Прежде чем я перейду непосредственно к текстам, необходимо сделать одно небольшое замечание. Несмотря на свой очевидный постсоветский характер, большинство теорий наций и национализма в современной России обязаны своей лексикой тем концепциям, которые оформились в последние десятилетия советской академической и университетской науки. Понятие этнос здесь является ключевым и, не уходя в детали, я кратко напомню историю его появления.
ЭТНОС КАК ТАКОВОЙ
В истории российской этнографии и антропологии понятие “этнос” обычно ассоциируется с именем Сергея Широкогорова (1887-1939), русского этнографа Дальнего Востока.[13] В теоретической работе по проблемам этноса Широкогоров отмечал в 1923 г., что основной задачей этноса – как и других биологических видов – является поддержка его существования.[14] Показателем успешного существования является состояние “этнической устойчивости”, “этнического равновесия”, т.е. ситуация баланса между численностью конкретного этноса и ресурсами, доступными для поддержания его существования на определённой территории. Достижение баланса зависит не только от отношений между этносом и природной средой, но и от мощи этноса, проявляющейся в его способности противостоять этническому давлению со стороны других групп. Или, словами Широкогорова:
“Как и вид, этнос задачею своею имеет отстаивание своего положения среди других видов и этносов, отстаивание права на жизнь; путями же к этому служат, прежде всего, приспособление к среде (первичной или вторичной) и далее – умение противостоять натиску других этносов и использовать их в своих интересах.”[15]

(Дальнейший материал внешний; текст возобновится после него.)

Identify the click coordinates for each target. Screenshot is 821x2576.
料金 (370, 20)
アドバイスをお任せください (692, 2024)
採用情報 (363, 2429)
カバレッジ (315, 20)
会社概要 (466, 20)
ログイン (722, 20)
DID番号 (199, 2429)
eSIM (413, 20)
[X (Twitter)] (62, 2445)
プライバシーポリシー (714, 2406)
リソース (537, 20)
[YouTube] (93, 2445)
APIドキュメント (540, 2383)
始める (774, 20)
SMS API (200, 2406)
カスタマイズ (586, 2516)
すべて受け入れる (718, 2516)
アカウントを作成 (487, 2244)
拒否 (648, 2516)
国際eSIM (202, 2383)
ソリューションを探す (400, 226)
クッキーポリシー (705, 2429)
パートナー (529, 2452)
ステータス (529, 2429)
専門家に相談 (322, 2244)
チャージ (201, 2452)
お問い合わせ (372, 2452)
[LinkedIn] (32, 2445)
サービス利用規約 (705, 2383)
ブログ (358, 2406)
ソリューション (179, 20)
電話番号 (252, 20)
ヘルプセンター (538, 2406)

До середины 1990-х гг. широкий доступ к работам Широкогорова был довольно затруднен, и знакомство с “этносом” происходило в основном благодаря стараниям двух советских ученых – московского историка-балканиста Юлиана Бромлея (1921-1990), возглавлявшего почти четверть века Институт этнографии АН СССР, и ленинградского историка и географа Льва Гумилева (1912-1992). Несмотря на существенные теоретические разногласия, и в теории этносоциального развития Бромлея, и в теории этногенеза Гумилева понятие “этнос” стало важной концептуальной альтернативой господствующей теории классового анализа национальных отношений, позволив этим авторам акцентировать принципиальное несовпадение этноса и нации.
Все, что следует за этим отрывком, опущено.